• _Work to be completed_:
Restate word for word the material below, starting at the line that contains "Click the MEM memory icon" and stopping after the last line; skip pictures.
Records for this exercise below:
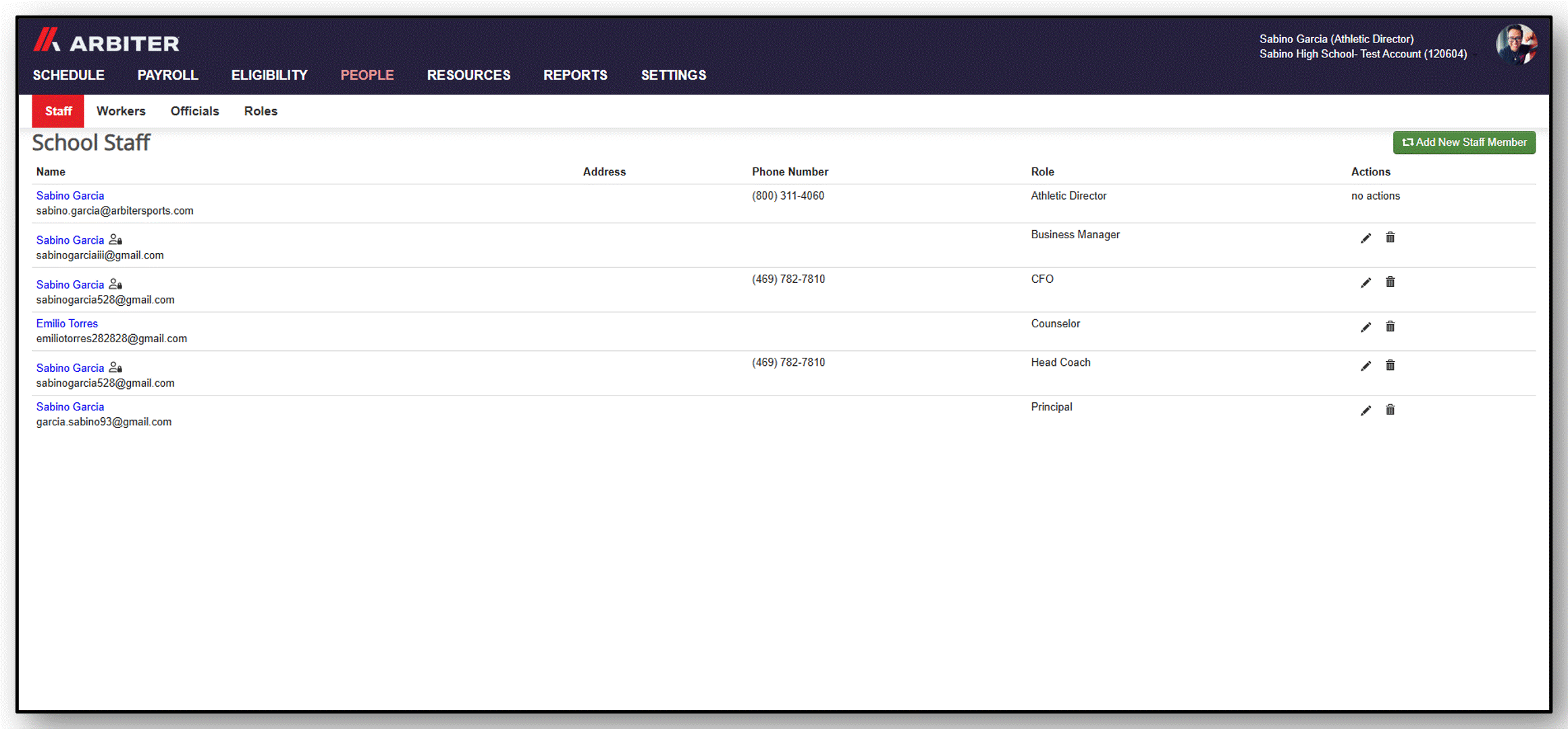Screen dimensions: 1568x729
Task: Open the user profile avatar
Action: (1516, 45)
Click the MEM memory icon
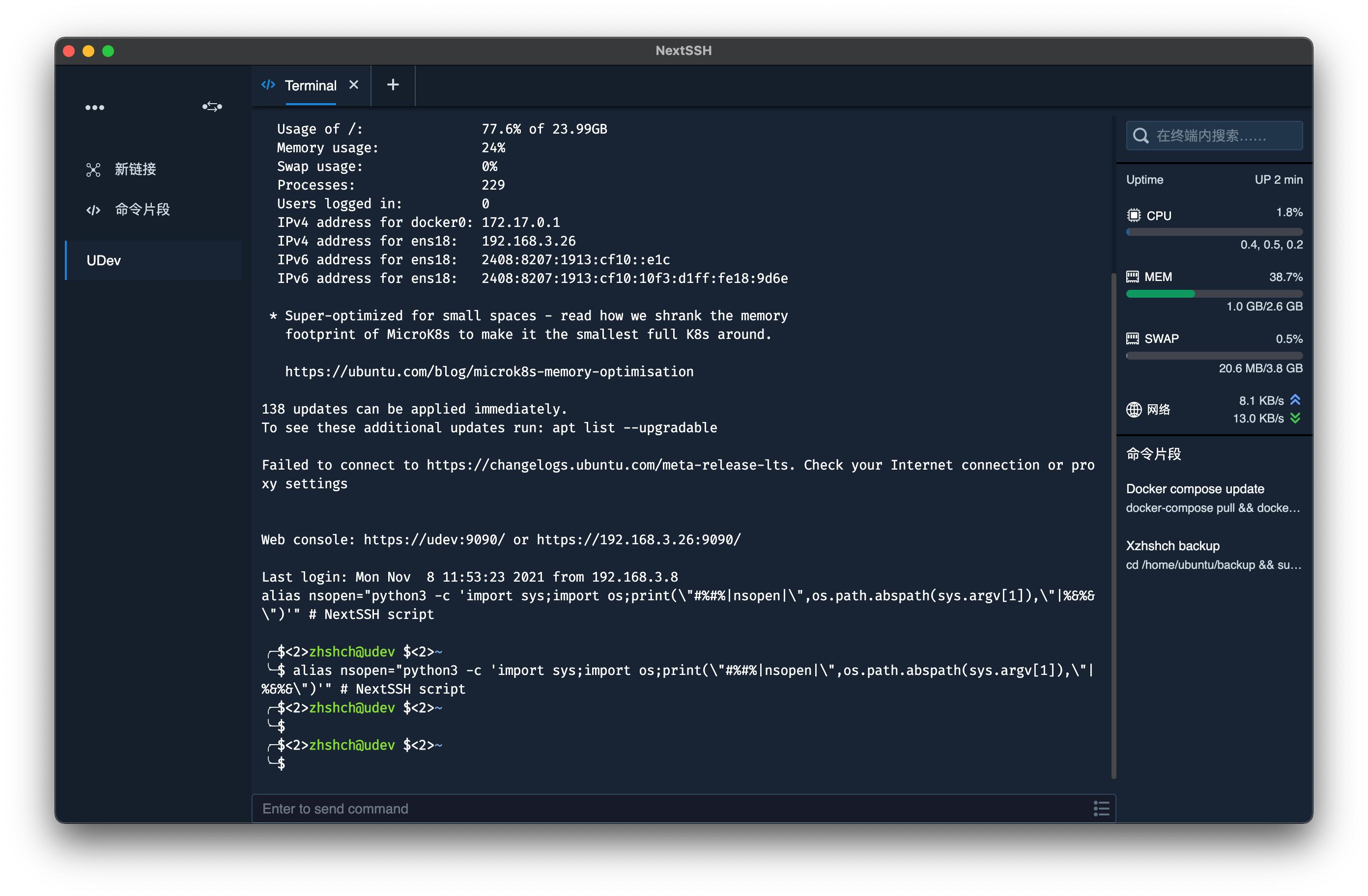Image resolution: width=1368 pixels, height=896 pixels. pyautogui.click(x=1132, y=277)
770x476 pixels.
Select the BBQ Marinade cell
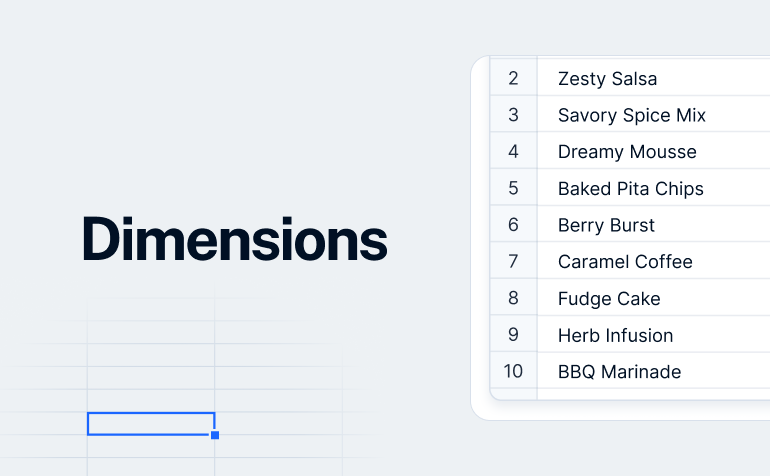click(654, 371)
End of Records for this exercise.
• _Output_:
Click the MEM memory icon
Image resolution: width=1368 pixels, height=896 pixels. pyautogui.click(x=1132, y=277)
770x476 pixels.
Select the BBQ Marinade cell
click(654, 371)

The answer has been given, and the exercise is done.